- Text block

----------------------------------------

Each year producers have lost several dollars in profit, either by loosing calves or in the expense of treating calves that have diarrhea problems. These problems can be in most cases prevented with good management practices. Calf diarrhea may be caused by bacteria, viral or poor nutrition.
The first 24 to 36 hours is the most critical part in the newborn’s life. The mother must produce colostrum in enough quantity and concentration to help prevent disease in the first few weeks of the newborn’s life.
E. coli or clostridium bacteria mainly cause the cases seen in our clinic. There has, on occasion, been a viral cause, which could be either Rota or Corona viruses. We also know that Vitamin E Selenium deficiency can play a roll in some diarrhea problems.

----------------------------------------

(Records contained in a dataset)
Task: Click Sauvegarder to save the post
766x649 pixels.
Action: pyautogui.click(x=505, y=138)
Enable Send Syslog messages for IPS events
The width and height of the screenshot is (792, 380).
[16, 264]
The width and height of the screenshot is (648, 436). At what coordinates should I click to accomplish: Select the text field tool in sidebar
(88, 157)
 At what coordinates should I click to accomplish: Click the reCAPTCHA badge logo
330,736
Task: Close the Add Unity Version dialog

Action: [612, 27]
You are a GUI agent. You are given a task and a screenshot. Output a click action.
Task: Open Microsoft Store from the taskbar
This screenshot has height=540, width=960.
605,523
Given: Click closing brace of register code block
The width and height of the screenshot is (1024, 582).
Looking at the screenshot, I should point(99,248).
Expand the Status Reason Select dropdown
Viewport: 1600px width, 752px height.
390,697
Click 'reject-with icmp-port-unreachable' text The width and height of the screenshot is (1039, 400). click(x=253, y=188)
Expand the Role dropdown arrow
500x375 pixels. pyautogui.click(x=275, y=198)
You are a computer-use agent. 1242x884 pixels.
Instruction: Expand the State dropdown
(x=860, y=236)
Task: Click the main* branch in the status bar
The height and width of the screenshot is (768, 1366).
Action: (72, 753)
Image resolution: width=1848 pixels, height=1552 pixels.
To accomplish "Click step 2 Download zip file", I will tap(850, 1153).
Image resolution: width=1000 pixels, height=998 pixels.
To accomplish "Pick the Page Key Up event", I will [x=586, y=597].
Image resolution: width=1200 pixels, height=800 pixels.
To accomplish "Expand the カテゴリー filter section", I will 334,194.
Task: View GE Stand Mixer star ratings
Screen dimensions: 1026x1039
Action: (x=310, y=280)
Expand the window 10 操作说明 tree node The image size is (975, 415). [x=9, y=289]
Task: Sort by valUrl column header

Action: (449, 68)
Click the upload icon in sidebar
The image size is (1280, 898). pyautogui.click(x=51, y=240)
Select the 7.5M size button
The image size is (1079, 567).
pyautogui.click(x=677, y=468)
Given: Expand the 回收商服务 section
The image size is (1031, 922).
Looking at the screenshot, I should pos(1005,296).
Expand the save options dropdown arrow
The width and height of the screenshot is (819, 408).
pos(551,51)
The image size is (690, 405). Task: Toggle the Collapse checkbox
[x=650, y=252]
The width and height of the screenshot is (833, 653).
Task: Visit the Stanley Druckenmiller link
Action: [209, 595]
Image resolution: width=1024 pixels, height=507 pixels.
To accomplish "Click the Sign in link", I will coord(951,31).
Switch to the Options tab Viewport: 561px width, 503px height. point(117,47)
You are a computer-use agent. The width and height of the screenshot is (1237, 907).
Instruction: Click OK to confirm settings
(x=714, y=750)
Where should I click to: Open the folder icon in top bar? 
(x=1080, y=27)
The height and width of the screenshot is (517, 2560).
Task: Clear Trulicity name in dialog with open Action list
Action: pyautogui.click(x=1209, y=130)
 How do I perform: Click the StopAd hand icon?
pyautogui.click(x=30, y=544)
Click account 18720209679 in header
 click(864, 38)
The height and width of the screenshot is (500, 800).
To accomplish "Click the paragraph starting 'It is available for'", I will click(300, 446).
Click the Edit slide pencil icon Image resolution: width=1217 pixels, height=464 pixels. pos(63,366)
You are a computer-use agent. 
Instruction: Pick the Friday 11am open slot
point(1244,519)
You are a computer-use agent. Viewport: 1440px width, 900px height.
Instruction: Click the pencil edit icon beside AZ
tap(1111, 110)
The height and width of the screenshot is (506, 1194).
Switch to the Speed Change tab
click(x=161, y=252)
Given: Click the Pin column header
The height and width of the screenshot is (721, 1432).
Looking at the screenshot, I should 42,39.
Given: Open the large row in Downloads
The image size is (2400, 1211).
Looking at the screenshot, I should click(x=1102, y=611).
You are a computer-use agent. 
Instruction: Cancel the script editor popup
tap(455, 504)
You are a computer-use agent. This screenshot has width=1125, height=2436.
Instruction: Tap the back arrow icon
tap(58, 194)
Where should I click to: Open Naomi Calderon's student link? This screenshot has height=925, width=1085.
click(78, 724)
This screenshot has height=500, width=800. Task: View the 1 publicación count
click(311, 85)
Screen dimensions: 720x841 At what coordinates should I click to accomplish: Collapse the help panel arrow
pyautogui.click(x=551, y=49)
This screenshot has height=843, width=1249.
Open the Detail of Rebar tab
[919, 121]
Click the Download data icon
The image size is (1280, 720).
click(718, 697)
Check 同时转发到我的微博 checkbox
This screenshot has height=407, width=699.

----------------------------------------

- Task directions
Repeat word for word the part of the calf diarrhea text starting with "The first 24" and going on through "of the newborn’s life.".

- Worked solution
The first 24 to 36 hours is the most critical part in the newborn’s life. The mother must produce colostrum in enough quantity and concentration to help prevent disease in the first few weeks of the newborn’s life.